SUPPLIED MATERIAL: Begin

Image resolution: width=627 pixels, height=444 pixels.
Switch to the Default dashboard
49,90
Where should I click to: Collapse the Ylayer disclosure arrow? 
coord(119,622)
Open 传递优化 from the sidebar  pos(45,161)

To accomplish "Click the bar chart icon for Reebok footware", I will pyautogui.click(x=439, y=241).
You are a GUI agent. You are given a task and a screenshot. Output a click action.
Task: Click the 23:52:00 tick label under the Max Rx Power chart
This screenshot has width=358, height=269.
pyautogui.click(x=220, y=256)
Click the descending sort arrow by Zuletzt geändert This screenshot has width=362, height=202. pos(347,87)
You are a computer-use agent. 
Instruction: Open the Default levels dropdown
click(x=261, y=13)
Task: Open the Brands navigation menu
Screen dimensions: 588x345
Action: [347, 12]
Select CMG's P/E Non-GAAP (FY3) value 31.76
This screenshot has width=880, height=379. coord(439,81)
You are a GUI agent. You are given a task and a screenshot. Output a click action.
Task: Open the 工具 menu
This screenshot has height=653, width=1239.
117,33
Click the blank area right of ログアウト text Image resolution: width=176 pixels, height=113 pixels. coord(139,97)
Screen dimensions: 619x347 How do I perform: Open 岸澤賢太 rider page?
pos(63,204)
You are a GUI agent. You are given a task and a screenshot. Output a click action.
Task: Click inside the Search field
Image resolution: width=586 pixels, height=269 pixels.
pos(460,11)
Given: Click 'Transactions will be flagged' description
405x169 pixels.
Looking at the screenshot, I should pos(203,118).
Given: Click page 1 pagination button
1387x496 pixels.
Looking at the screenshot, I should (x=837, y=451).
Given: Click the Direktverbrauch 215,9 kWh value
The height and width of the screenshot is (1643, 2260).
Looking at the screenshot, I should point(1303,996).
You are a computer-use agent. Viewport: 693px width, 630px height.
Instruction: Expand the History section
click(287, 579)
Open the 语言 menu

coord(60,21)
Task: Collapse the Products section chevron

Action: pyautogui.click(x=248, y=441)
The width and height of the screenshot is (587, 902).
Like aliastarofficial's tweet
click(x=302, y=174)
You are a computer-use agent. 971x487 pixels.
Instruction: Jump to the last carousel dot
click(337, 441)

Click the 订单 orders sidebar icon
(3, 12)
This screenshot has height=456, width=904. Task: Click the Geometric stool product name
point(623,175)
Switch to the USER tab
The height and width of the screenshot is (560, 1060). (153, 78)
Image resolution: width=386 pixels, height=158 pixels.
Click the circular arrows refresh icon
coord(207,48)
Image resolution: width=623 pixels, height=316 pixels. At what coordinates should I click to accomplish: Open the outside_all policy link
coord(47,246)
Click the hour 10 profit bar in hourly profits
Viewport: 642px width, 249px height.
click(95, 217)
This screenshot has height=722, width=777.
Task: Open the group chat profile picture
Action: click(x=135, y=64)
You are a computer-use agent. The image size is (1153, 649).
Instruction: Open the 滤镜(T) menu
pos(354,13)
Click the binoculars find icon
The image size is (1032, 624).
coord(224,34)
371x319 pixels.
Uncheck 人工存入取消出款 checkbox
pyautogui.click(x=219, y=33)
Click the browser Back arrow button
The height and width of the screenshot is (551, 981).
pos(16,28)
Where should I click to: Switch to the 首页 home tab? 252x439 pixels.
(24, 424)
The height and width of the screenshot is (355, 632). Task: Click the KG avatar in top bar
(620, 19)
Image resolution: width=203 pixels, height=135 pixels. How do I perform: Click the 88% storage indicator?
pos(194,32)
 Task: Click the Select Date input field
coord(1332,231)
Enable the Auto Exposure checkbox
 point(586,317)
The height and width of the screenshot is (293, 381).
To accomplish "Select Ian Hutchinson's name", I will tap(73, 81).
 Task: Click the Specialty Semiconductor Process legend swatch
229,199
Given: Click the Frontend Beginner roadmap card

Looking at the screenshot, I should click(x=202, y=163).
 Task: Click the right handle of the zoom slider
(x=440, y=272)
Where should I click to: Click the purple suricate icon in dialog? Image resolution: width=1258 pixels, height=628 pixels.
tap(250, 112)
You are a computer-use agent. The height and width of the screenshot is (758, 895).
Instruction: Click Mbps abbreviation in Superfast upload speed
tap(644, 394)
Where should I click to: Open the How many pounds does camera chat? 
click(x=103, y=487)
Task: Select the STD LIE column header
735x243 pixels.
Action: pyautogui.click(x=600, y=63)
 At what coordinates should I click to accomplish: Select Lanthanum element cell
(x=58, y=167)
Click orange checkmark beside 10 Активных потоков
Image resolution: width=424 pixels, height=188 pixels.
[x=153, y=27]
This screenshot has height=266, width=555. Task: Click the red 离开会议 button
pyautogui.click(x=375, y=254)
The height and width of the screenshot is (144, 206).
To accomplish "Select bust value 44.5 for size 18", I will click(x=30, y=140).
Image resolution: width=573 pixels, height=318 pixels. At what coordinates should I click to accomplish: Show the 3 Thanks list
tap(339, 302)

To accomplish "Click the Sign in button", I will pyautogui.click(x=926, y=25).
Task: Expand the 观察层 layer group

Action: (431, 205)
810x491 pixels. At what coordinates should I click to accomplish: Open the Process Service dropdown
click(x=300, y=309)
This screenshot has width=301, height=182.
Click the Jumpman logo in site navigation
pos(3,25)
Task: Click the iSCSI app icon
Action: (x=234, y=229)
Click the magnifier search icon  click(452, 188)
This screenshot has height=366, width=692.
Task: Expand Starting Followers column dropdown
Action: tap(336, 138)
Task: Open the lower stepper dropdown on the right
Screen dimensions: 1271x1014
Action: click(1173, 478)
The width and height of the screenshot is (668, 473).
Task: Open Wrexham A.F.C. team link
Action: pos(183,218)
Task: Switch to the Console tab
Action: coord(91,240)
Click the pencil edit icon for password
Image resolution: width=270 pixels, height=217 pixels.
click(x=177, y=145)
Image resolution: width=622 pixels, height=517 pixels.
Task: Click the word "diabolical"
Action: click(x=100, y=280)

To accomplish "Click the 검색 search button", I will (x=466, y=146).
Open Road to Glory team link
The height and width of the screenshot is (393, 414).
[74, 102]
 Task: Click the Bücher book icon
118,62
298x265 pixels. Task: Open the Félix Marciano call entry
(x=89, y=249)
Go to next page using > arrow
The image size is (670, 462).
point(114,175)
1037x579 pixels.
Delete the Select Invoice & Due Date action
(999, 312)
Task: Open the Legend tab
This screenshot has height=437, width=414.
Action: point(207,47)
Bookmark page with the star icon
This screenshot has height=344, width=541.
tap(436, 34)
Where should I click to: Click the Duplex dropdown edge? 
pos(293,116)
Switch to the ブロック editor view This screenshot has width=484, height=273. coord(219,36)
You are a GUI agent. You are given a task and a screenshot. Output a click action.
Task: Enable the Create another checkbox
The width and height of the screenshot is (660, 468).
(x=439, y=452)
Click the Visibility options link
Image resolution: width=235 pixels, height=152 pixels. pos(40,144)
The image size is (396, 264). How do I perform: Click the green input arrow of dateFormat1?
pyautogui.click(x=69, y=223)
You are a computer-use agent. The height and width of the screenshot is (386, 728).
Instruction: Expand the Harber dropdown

SUPPLIED MATERIAL: End

• **AIM OF THE TASK**: Copy the listing in full. Match it word for word.

• **WRITTEN SOLUTION**:
Image resolution: width=627 pixels, height=444 pixels.
Switch to the Default dashboard
49,90
Where should I click to: Collapse the Ylayer disclosure arrow? 
coord(119,622)
Open 传递优化 from the sidebar  pos(45,161)

To accomplish "Click the bar chart icon for Reebok footware", I will pyautogui.click(x=439, y=241).
You are a GUI agent. You are given a task and a screenshot. Output a click action.
Task: Click the 23:52:00 tick label under the Max Rx Power chart
This screenshot has width=358, height=269.
pyautogui.click(x=220, y=256)
Click the descending sort arrow by Zuletzt geändert This screenshot has width=362, height=202. pos(347,87)
You are a computer-use agent. 
Instruction: Open the Default levels dropdown
click(x=261, y=13)
Task: Open the Brands navigation menu
Screen dimensions: 588x345
Action: [347, 12]
Select CMG's P/E Non-GAAP (FY3) value 31.76
This screenshot has width=880, height=379. coord(439,81)
You are a GUI agent. You are given a task and a screenshot. Output a click action.
Task: Open the 工具 menu
This screenshot has height=653, width=1239.
117,33
Click the blank area right of ログアウト text Image resolution: width=176 pixels, height=113 pixels. coord(139,97)
Screen dimensions: 619x347 How do I perform: Open 岸澤賢太 rider page?
pos(63,204)
You are a GUI agent. You are given a task and a screenshot. Output a click action.
Task: Click inside the Search field
Image resolution: width=586 pixels, height=269 pixels.
pos(460,11)
Given: Click 'Transactions will be flagged' description
405x169 pixels.
Looking at the screenshot, I should pos(203,118).
Given: Click page 1 pagination button
1387x496 pixels.
Looking at the screenshot, I should (x=837, y=451).
Given: Click the Direktverbrauch 215,9 kWh value
The height and width of the screenshot is (1643, 2260).
Looking at the screenshot, I should point(1303,996).
You are a computer-use agent. Viewport: 693px width, 630px height.
Instruction: Expand the History section
click(287, 579)
Open the 语言 menu

coord(60,21)
Task: Collapse the Products section chevron

Action: pyautogui.click(x=248, y=441)
The width and height of the screenshot is (587, 902).
Like aliastarofficial's tweet
click(x=302, y=174)
You are a computer-use agent. 971x487 pixels.
Instruction: Jump to the last carousel dot
click(337, 441)

Click the 订单 orders sidebar icon
(3, 12)
This screenshot has height=456, width=904. Task: Click the Geometric stool product name
point(623,175)
Switch to the USER tab
The height and width of the screenshot is (560, 1060). (153, 78)
Image resolution: width=386 pixels, height=158 pixels.
Click the circular arrows refresh icon
coord(207,48)
Image resolution: width=623 pixels, height=316 pixels. At what coordinates should I click to accomplish: Open the outside_all policy link
coord(47,246)
Click the hour 10 profit bar in hourly profits
Viewport: 642px width, 249px height.
click(95, 217)
This screenshot has height=722, width=777.
Task: Open the group chat profile picture
Action: click(x=135, y=64)
You are a computer-use agent. The image size is (1153, 649).
Instruction: Open the 滤镜(T) menu
pos(354,13)
Click the binoculars find icon
The image size is (1032, 624).
coord(224,34)
371x319 pixels.
Uncheck 人工存入取消出款 checkbox
pyautogui.click(x=219, y=33)
Click the browser Back arrow button
The height and width of the screenshot is (551, 981).
pos(16,28)
Where should I click to: Switch to the 首页 home tab? 252x439 pixels.
(24, 424)
The height and width of the screenshot is (355, 632). Task: Click the KG avatar in top bar
(620, 19)
Image resolution: width=203 pixels, height=135 pixels. How do I perform: Click the 88% storage indicator?
pos(194,32)
 Task: Click the Select Date input field
coord(1332,231)
Enable the Auto Exposure checkbox
 point(586,317)
The height and width of the screenshot is (293, 381).
To accomplish "Select Ian Hutchinson's name", I will tap(73, 81).
 Task: Click the Specialty Semiconductor Process legend swatch
229,199
Given: Click the Frontend Beginner roadmap card

Looking at the screenshot, I should click(x=202, y=163).
 Task: Click the right handle of the zoom slider
(x=440, y=272)
Where should I click to: Click the purple suricate icon in dialog? Image resolution: width=1258 pixels, height=628 pixels.
tap(250, 112)
You are a computer-use agent. The height and width of the screenshot is (758, 895).
Instruction: Click Mbps abbreviation in Superfast upload speed
tap(644, 394)
Where should I click to: Open the How many pounds does camera chat? 
click(x=103, y=487)
Task: Select the STD LIE column header
735x243 pixels.
Action: pyautogui.click(x=600, y=63)
 At what coordinates should I click to accomplish: Select Lanthanum element cell
(x=58, y=167)
Click orange checkmark beside 10 Активных потоков
Image resolution: width=424 pixels, height=188 pixels.
[x=153, y=27]
This screenshot has height=266, width=555. Task: Click the red 离开会议 button
pyautogui.click(x=375, y=254)
The height and width of the screenshot is (144, 206).
To accomplish "Select bust value 44.5 for size 18", I will click(x=30, y=140).
Image resolution: width=573 pixels, height=318 pixels. At what coordinates should I click to accomplish: Show the 3 Thanks list
tap(339, 302)

To accomplish "Click the Sign in button", I will pyautogui.click(x=926, y=25).
Task: Expand the 观察层 layer group

Action: (431, 205)
810x491 pixels. At what coordinates should I click to accomplish: Open the Process Service dropdown
click(x=300, y=309)
This screenshot has width=301, height=182.
Click the Jumpman logo in site navigation
pos(3,25)
Task: Click the iSCSI app icon
Action: (x=234, y=229)
Click the magnifier search icon  click(452, 188)
This screenshot has height=366, width=692.
Task: Expand Starting Followers column dropdown
Action: tap(336, 138)
Task: Open the lower stepper dropdown on the right
Screen dimensions: 1271x1014
Action: click(1173, 478)
The width and height of the screenshot is (668, 473).
Task: Open Wrexham A.F.C. team link
Action: pos(183,218)
Task: Switch to the Console tab
Action: coord(91,240)
Click the pencil edit icon for password
Image resolution: width=270 pixels, height=217 pixels.
click(x=177, y=145)
Image resolution: width=622 pixels, height=517 pixels.
Task: Click the word "diabolical"
Action: click(x=100, y=280)

To accomplish "Click the 검색 search button", I will (x=466, y=146).
Open Road to Glory team link
The height and width of the screenshot is (393, 414).
[74, 102]
 Task: Click the Bücher book icon
118,62
298x265 pixels. Task: Open the Félix Marciano call entry
(x=89, y=249)
Go to next page using > arrow
The image size is (670, 462).
point(114,175)
1037x579 pixels.
Delete the Select Invoice & Due Date action
(999, 312)
Task: Open the Legend tab
This screenshot has height=437, width=414.
Action: point(207,47)
Bookmark page with the star icon
This screenshot has height=344, width=541.
tap(436, 34)
Where should I click to: Click the Duplex dropdown edge? 
pos(293,116)
Switch to the ブロック editor view This screenshot has width=484, height=273. coord(219,36)
You are a GUI agent. You are given a task and a screenshot. Output a click action.
Task: Enable the Create another checkbox
The width and height of the screenshot is (660, 468).
(x=439, y=452)
Click the Visibility options link
Image resolution: width=235 pixels, height=152 pixels. pos(40,144)
The image size is (396, 264). How do I perform: Click the green input arrow of dateFormat1?
pyautogui.click(x=69, y=223)
You are a computer-use agent. The height and width of the screenshot is (386, 728).
Instruction: Expand the Harber dropdown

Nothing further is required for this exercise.